Читая эти письма, я через верхний край бумаги поглядывал на ребят. Они слушали меня, и душа их, бросив без присмотра все другие части и дела, вся целиком столпилась в глазах, удивленных и обрадованных, но в то же время не способных обнять всю таинственность и широту нового мира. Многие привстали за столом и, опершись на локти, приблизили ко мне свои лица. Рабфаковцы, стоя у стены, улыбались мечтательно, девочки начинали уже вытирать глаза, и на них потихоньку оглядывались мужественные пацаны, кое-как ликвидируя волнение в расстроенных носах. За правым столом сидел Коротков и думал, нахмурив красивые брови. Ховрах, запустив пятерню в рыжую шевелюру, смотрел в окно, страдальчески поджав щеки.

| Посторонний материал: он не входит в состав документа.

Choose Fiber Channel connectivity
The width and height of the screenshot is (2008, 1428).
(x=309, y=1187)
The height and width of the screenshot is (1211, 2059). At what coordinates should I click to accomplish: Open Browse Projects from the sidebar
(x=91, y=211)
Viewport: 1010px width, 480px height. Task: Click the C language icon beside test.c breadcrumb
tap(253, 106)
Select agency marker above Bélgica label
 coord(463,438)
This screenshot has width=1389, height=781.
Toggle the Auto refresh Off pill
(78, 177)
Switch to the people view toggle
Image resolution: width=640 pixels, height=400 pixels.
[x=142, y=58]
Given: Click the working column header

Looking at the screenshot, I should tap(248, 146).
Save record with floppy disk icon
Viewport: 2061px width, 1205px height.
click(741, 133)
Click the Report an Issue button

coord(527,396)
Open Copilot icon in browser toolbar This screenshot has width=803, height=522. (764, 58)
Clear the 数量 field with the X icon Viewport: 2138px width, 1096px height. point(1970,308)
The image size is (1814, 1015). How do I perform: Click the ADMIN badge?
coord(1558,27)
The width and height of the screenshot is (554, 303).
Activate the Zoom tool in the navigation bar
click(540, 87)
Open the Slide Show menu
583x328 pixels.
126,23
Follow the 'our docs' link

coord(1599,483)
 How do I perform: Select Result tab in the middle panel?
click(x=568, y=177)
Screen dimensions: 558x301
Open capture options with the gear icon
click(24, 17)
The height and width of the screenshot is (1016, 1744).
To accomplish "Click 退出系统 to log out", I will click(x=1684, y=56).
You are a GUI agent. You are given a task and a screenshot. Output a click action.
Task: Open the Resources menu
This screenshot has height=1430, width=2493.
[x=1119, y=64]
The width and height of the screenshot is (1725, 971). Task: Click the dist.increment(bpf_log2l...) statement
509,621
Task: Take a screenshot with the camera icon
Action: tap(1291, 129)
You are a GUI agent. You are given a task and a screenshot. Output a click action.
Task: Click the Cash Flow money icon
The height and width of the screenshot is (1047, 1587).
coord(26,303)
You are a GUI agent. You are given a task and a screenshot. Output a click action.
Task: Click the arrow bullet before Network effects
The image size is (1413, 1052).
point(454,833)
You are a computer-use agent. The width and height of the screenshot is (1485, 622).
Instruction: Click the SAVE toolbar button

Я кончил. Пробежали за столами первые волны движений и слов, но Карабанов поднял руку:

– Знаете что? Что ж тут говорить? Тут… черт его знает… тут спивать надо, а не говорить. А давайте мы двинем… знаете, только так, по-настоящему… «Интернационал».

Хлопцы закричали, засмеялись, но я видел, как многие из куряжан смутились и притихли, – я догадался, что они не знали слов «Интернационала».

Лапоть влез на скамью:

– Ну! Девчата, забирайте звонче!

Он взмахнул рукой, и мы запели.

Может быть, потому, что каждая строчка «Интернационала»[222 - «Интернационал» – в 1918–1943 гг. – национальный гимн СССР (текст Э. Потье, музыка П. Дегейтера, впервые исполнен лилльским хором рабочих в 1888 г.).] сейчас так близка была к нашей сегодняшней куряжской жизни, пели мы наш гимн весело и улыбаясь. Хлопцы косили глазами на Лаптя и невольно подражали его живой, горячей мимике, в которой Лапоть умел отразить все человеческие идеи. А когда мы пели:

Чуеш, сурмы загралы,
Час разплаты настав…

Лапоть выразительно показал на наших трубачей, вливающих в наше пение серебряные голоса корнетов.

Кончили петь. Матвей Белухин махнул белым платком и зазвенел по направлению к кухонному окну:

– Подавать гусей-лебедей, мед-пиво, водку-закуску и мороженое по полной тарелке!

Ребята громко засмеялись, глядя на Матвея возбужденными глазами, и Белухин ответил им, осклабясь в шутке, сдержанно расставленным тенором:

– Водки, закуски не привезли, дорогие товарищи, а мороженое есть, честное слово! А сейчас лопайте борщ!